Investiga el contexto del rol, sus responsabilidades críticas y métricas comunes. Envía un objetivo breve a la persona anfitriona y acuerda espacios donde puedas escuchar y tomar notas. Diseña una guía de observación con señales de habilidades, decisiones, herramientas y relaciones clave. Llegar preparado reduce incomodidad, respeta agendas y multiplica el aprendizaje obtenido.
Evita preguntas genéricas y apunta a dilemas concretos: cómo priorizan bajo presión, qué decisiones revierten, dónde fallan procesos y cómo se comunican malas noticias. Interésate por historias recientes, no por manuales. Escucha silencios y observa gestos. Con permiso, solicita ejemplos de documentos o tableros. Luego, valida tus interpretaciones para no sacar conclusiones apresuradas.

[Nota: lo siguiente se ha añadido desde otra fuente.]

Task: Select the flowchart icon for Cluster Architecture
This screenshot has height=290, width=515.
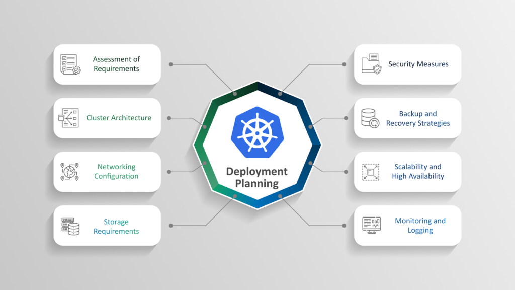Action: tap(69, 118)
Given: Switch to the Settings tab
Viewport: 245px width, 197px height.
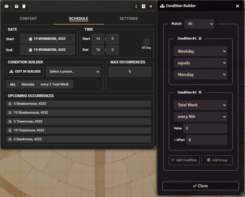Looking at the screenshot, I should coord(128,18).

Ofrece hacer minutas, limpiar datos, preparar un borrador o documentar decisiones, liberando tiempo a tu anfitrión. Pide microtareas de bajo riesgo y alto valor. Acepta comentarios sin defenderte. Recuerda que estás de visita; cuida la confidencialidad y la energía del equipo. Al cerrar, comparte un resumen útil que sirva más allá de tu aprendizaje.